The findings of this study should be interpreted in light of some methodological considerations. First, the untreated ADHD group and the stimulant treatment trajectory subgroups had limited sample sizes, resulting in lower stability of the estimated symptom networks [
60]. Nonetheless, robustness of our results was evaluated using sensitivity analyses, which revealed that the identified differences in the networks across groups were stable, and provided no evidence for network differences between participants with ADHD and NACs. Future research should make use of pooled datasets to benefit from larger sample sizes and explore potential ADHD subpopulations. Moreover, self-report and parent-report ratings of ADHD symptoms have previously been found to differ substantially [
38,
61], although there is no conclusive evidence favoring the accuracy of self-report or parent-report ratings in adults [
62,
63]. For reporter consistency and because the self-report CAARS was used for allocation into ADHD and NAC groups, we considered use of CPRS data for symptom network estimation most suitable. Still, given the subjective nature of the CPRS ratings, parents of stimulant-treated ADHD participants may vary in their interpretations of the instructions. They might assess their child’s behavior based on different timeframes – off-medication days, pre-treatment behavior, or a combination of both.
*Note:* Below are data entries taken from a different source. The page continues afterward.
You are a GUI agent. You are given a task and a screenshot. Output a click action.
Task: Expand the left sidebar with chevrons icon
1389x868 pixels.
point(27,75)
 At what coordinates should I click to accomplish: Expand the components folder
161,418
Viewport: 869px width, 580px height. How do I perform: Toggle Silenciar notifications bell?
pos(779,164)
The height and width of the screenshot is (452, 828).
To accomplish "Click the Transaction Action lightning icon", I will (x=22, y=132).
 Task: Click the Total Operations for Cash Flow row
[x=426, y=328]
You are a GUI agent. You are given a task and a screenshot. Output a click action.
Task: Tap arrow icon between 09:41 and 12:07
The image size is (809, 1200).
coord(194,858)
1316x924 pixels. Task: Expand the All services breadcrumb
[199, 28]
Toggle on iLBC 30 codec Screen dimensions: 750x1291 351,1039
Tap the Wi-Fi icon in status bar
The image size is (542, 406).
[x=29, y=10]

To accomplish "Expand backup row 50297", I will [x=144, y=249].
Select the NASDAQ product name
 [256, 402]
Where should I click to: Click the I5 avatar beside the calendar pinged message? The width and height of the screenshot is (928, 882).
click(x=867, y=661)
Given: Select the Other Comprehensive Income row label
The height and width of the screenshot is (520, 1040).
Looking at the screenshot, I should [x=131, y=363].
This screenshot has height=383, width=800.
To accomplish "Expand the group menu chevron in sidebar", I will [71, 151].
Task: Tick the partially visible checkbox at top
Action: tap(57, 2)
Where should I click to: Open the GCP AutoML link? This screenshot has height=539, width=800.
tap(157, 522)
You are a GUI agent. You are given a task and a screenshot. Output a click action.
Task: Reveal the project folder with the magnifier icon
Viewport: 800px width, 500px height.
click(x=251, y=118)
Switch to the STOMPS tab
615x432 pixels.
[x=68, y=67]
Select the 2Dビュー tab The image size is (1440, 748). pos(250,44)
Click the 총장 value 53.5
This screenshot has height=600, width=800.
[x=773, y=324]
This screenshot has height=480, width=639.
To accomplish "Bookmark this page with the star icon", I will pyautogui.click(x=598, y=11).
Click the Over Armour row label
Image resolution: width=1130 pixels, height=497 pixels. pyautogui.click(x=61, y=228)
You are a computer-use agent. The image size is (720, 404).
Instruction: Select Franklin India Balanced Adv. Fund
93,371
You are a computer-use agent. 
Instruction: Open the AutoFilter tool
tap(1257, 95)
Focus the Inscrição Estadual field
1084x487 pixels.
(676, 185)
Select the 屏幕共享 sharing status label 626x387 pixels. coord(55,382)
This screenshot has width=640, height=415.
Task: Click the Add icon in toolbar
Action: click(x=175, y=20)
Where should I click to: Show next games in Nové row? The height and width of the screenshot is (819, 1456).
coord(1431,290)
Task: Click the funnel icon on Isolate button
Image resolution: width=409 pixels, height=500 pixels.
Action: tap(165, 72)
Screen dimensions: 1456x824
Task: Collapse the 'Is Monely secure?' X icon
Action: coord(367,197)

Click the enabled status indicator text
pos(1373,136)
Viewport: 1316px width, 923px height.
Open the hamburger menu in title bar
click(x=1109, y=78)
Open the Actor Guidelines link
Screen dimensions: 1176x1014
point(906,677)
This highlights the need for clear guidelines and detailed reporting on rating criteria in studies examining treatment impacts on behavior. Furthermore, ADHD symptom severity and presence of comorbid disorders differed across groups, although stimulant-treated and untreated participants with ADHD did not differ in terms of comorbid disorders. A previous found that the inattentive and hyperactive-impulsive symptom domains in ADHD were associated with other cognitive and comorbid factors [
64], and the existing literature presents mixed findings regarding stimulant treatment response in ADHD in relation to co-occurring disorders [
65‐
68]. This highlights the need for further exploration of the relation between symptom interactions, cognitive functioning and comorbidities in the context of stimulant treatment for ADHD. In addition, this study’s sample consisted of Dutch Caucasian participants, limiting the generalizability of our findings to the worldwide population. Finally, it is important to acknowledge that interpretation of our findings is limited by this study’s cross-sectional design. To make inferences about intra-individual medication effects on ADHD symptom interactions, longitudinal designs such as single-case experimental designs (SCEDs) are needed, in which individuals are followed across time while they receive stimulant medication [
69].
In conclusion, the present study is the first to investigate the association of stimulant medication with ADHD symptom interrelations. Our findings suggest that stimulant-treated participants with ADHD showed stronger associations between symptoms compared with stimulant treatment-naive ADHD participants and NACs, and that the identified differences in symptom networks were related to strength of symptom associations, rather than (local) network structure. Whether the identified differences in symptom networks are a result of stimulant treatment or due to pre-existing differences between stimulant-treated and untreated individuals with ADHD, remains to be investigated. Future research should focus on longitudinal evaluation of stimulant medication effects on symptom networks in ADHD, as well as on integration of symptom-brain networks to gain insight in the relation between the neural underpinnings and symptom interrelations in ADHD.